In one universe, Mulan chose not to enlist in the army at all.

In several months, they received a single notice. Her father had died under General Li with honour. They never found the body, though by now it didn't matter. The only forces left were under the rule of Captain Li Shang, though they never saw battle, as the forces were weak and untrained without the determination and inspiration of "Ping". They were determined unfit for duty by Chi Fu of the Emperor's Consul, and this time, the thin advisor was completely right. The soldiers were still nothing but a bunch of conscripts, and even had Mushu been there to issue the false orders, most would have deserted at the prospect of real combat.

The Huns had taken over much of the Middle Kingdom of China already, and their province would be the next to fall. Her mother, Fa Li, died a grieving widow. Her grandmother followed soon after.

Mulan attempted to fend off the Huns, but armed with nothing more than a dog and a teapot, she died, unmarried, the last descendant of the Fa family, and a permanent dishonour to their family name.

China had never even stood a chance.

II.

In the second universe, Mulan made it to the training camp, and began her basic training as a soldier. Weak compared to her surrounding trainees, discouraged by Li Shang, and utterly disillusioned, she quit the army and made it home, ashamed.

Her family, to her surprise, were so relieved that she made it back that they forgave her instantly.

Despite this, the attempts to marry her continued, as they sent her to matchmaker after matchmaker, determined to get her wed before she ran off on another "harebrained" scheme again.

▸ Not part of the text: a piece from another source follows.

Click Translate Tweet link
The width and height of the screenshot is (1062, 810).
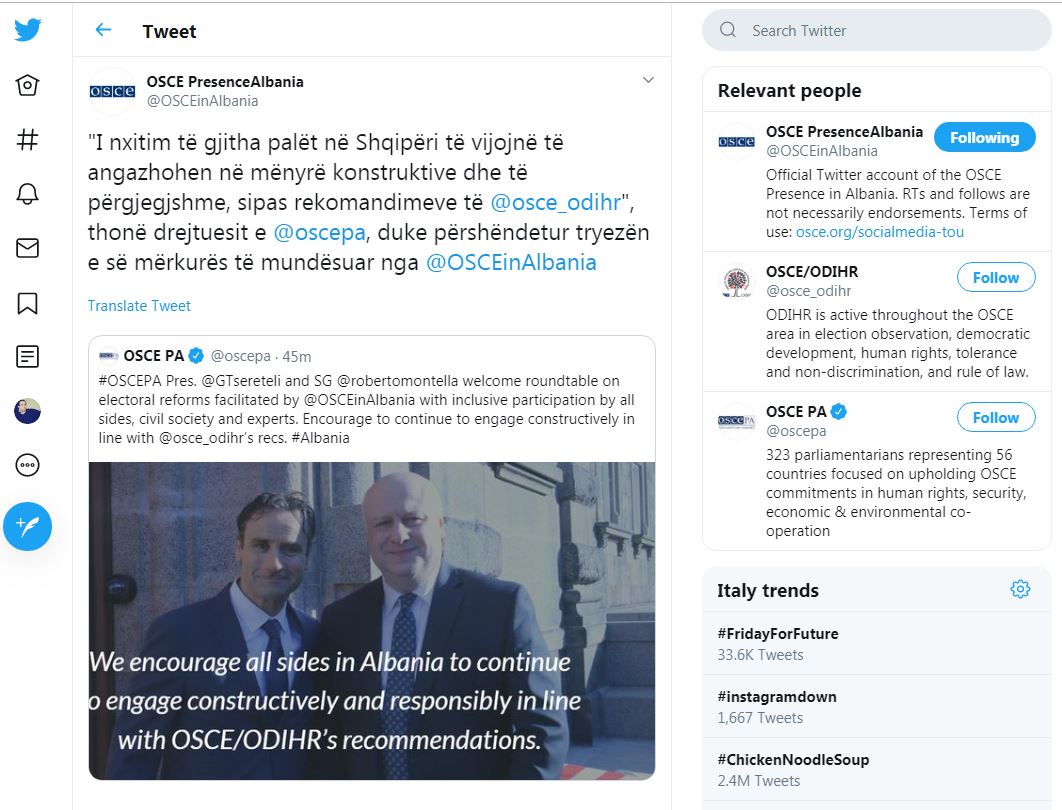[139, 306]
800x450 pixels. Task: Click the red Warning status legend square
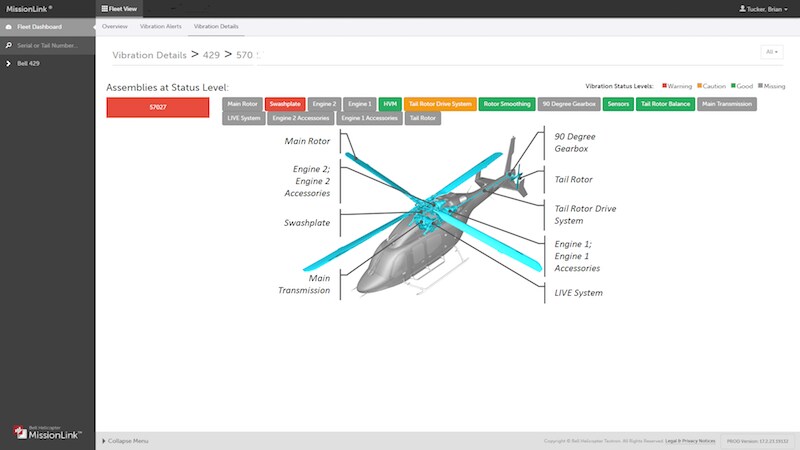(665, 86)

The Hun army swept through China once again, sweeping aside the Imperial military with ease. Once again, they reached her province, and her father and grandmother died when their province was attacked.

Mulan and her mother escaped, however. They made it to the capital, where Shang's army had been posted, having not been given the fake orders to the front provided by Mushu. Though their forces were larger, having not been decimated during the avalanche that wiped out most of the Huns, they were still weak, and tiny compared to the huge Hun Army.

Shang never made it in time to even attempt to save the emperor, as he rallied his semi-trained soldiers into battle.

Mulan and her mother were captured, maimed and killed. They fared better than the Emperor's daughters, whom were beaten and raped when the Huns broke into the palace.

China was forever gone.

III.

In the third universe, Mulan had left her family, and persevered despite her orders during the training. She retrieve the arrow and thus had won the respect of her comrades, whom, inspired by her valiant efforts, trained harder, pushing themselves to the limit in their training. Mulan even managed to wipe out much of the Hun Army at the pass.

However, in this universe, Mulan was discovered to be a woman. And in this universe, Shang brought up his sword, and instead of leaving Mulan to the elements, killed her where she stood.

It was supposed to be a mercy kill, for a daughter that had dishonoured her family, and the Imperial Army. If he were being merciless, he would have sent her back to her province and killed her in front of her family.

At least, Shang tried to tell himself that. He had spared her from complete shame, or exposure in the passes. He was being merciful. So why was his head, his heart, and his gut all screaming at him, telling him he had made a huge mistake? Why was the pit of guilt nibbling away at his stomach?

Nevertheless, when he and his army rode to the Capital as heroes, the morale of his soldiers had broken completely, without even the lie of Mulan's possibility of survival to ease their own guilt after the battle.

When the remnants of the Huns arrived, they fought bravely and valiantly, though they were still overpowered and undermatched against the vicious, brutal, remaining Huns, whom had weathered an avalanche and survived.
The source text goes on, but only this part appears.